Het verbazingwekkende menselijke lichaam bevat tot 40 biljoen cellen van verschillende groottes en vormen, volgens een artikel uit 2017 over de Medisch nieuws vandaag website. Levende cellen functioneren als miniatuurfabriekjes waarbij alle onderdelen bijdragen aan het geheel.
De kern is de baas die alle operaties van de cel leidt. Cytosol – de vloeistof tussen de nucleaire envelop en het celmembraan – helpt interne organellen hun werk te doen op de productievloer. Water is een belangrijk onderdeel van cellen en de intracellulaire vloeistofniveaus moeten zorgvuldig worden gereguleerd, anders kan de cel niet goed werken.
Cytoplasma en cytosol
De cytoplasma is een gelatineuze substantie in de cel die bestaat uit organellen (anders dan de kern) en halfvloeibaar cytosol. Het cytoplasma is een drukke plaats met veel actie.
Organellen zoals de mitochondriën, endoplasmatisch reticulum en de Golgi-apparaat spelen gespecialiseerde rollen die de cel in leven houden.
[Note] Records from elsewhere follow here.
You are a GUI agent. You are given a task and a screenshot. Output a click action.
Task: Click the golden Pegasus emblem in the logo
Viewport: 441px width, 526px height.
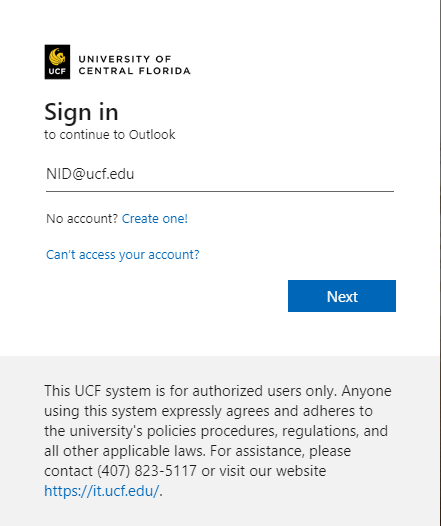click(57, 56)
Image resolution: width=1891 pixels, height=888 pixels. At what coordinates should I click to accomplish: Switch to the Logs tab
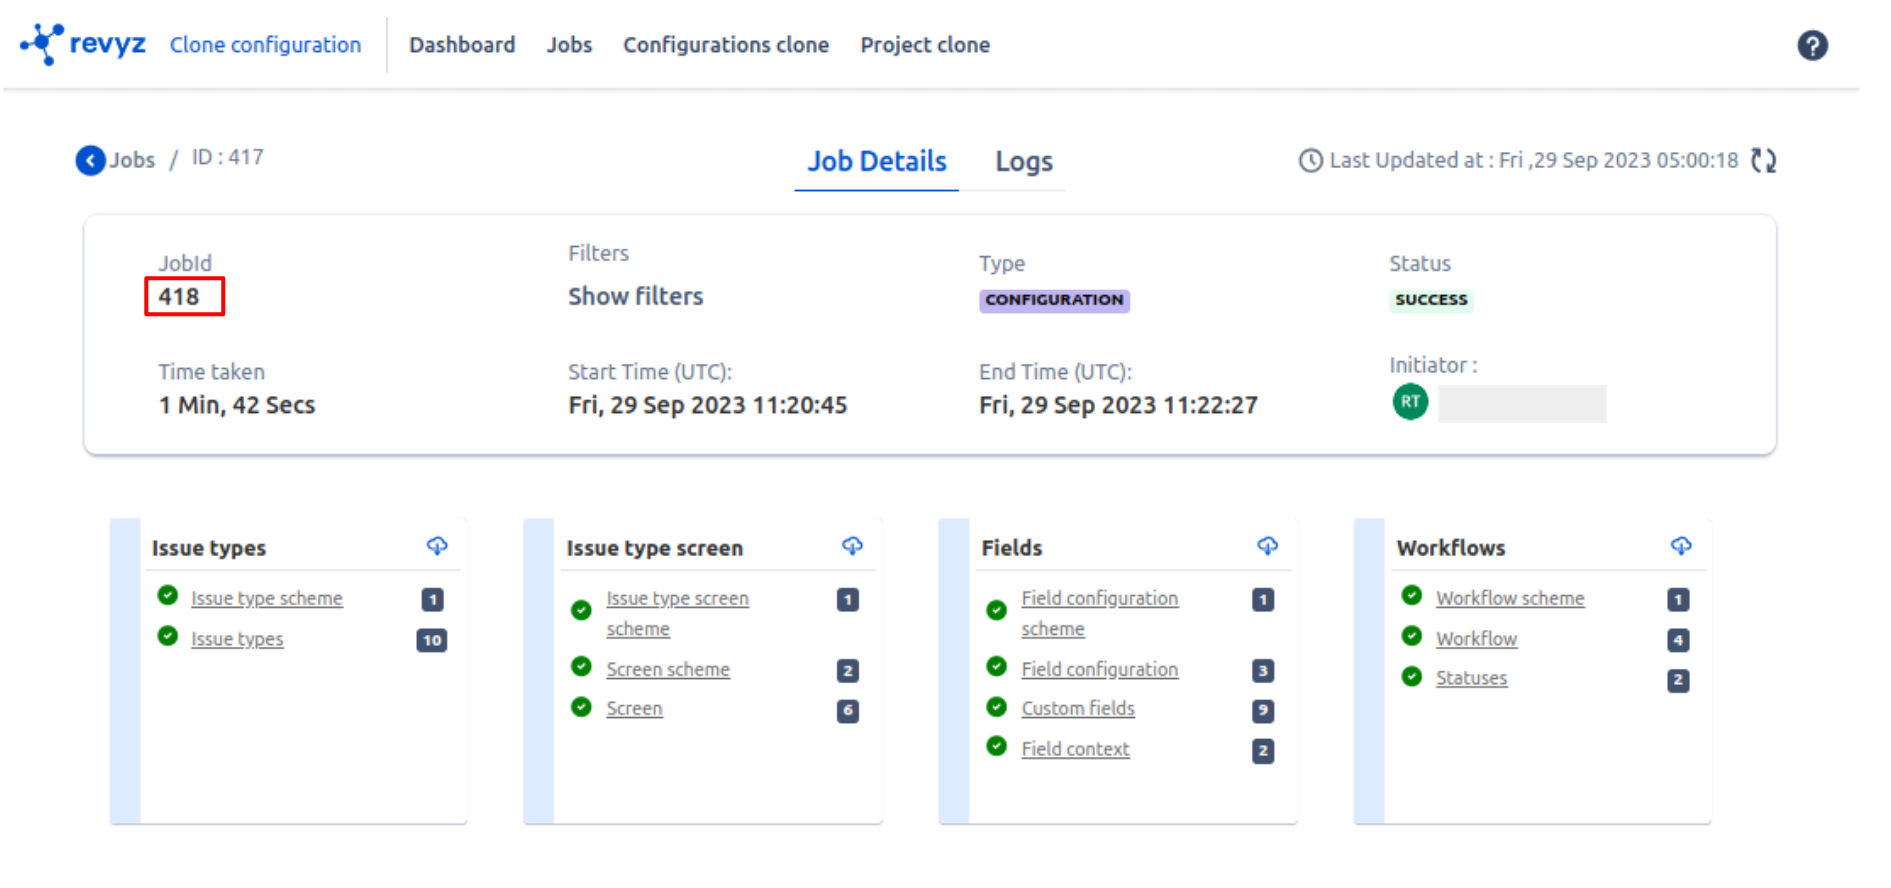[x=1023, y=162]
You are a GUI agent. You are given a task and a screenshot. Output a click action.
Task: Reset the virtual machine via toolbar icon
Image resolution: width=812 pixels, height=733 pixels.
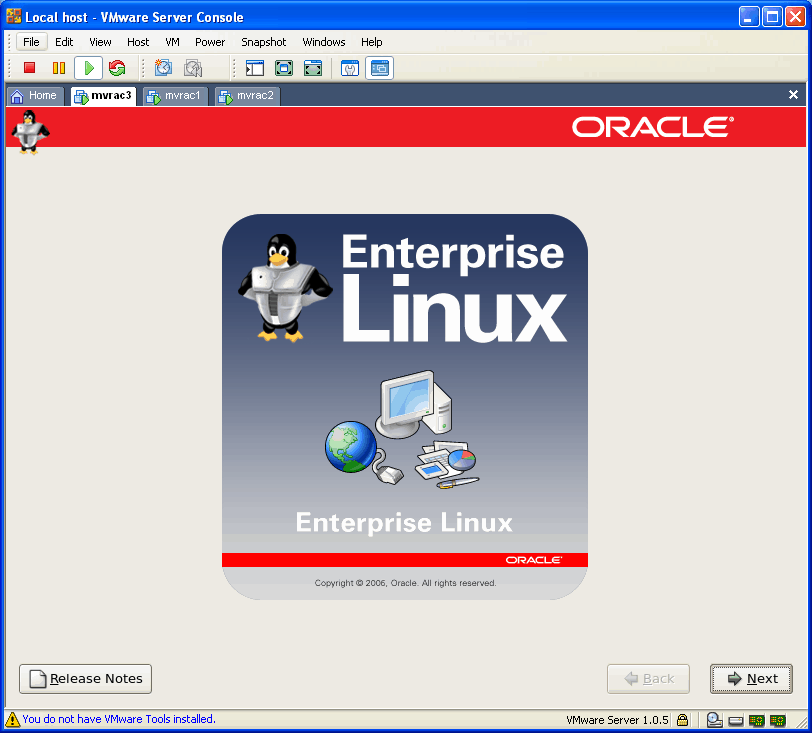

Moleculen schuiven constant tussen organellen, eiwitten worden gesynthetiseerd, ATP-energievaluta wordt geproduceerd en afval wordt weggegooid.
Volgens De menselijke eiwitatlascytosol is meestal water samen met opgeloste eiwitten, zouten, glycogeen, pigmenten en afvalproducten. Veel kritische metabole functies komen voor in cytosol, waaronder: glycolyse, overdracht van chemische signalen en intracellulaire beweging van moleculen.
Ionen in cytosol reguleren osmose om te voorkomen dat de cel opzwelt met water en barst. Osmose werkt ook om voldoende waterniveaus vast te houden, zodat de cel niet opdroogt of defect raakt.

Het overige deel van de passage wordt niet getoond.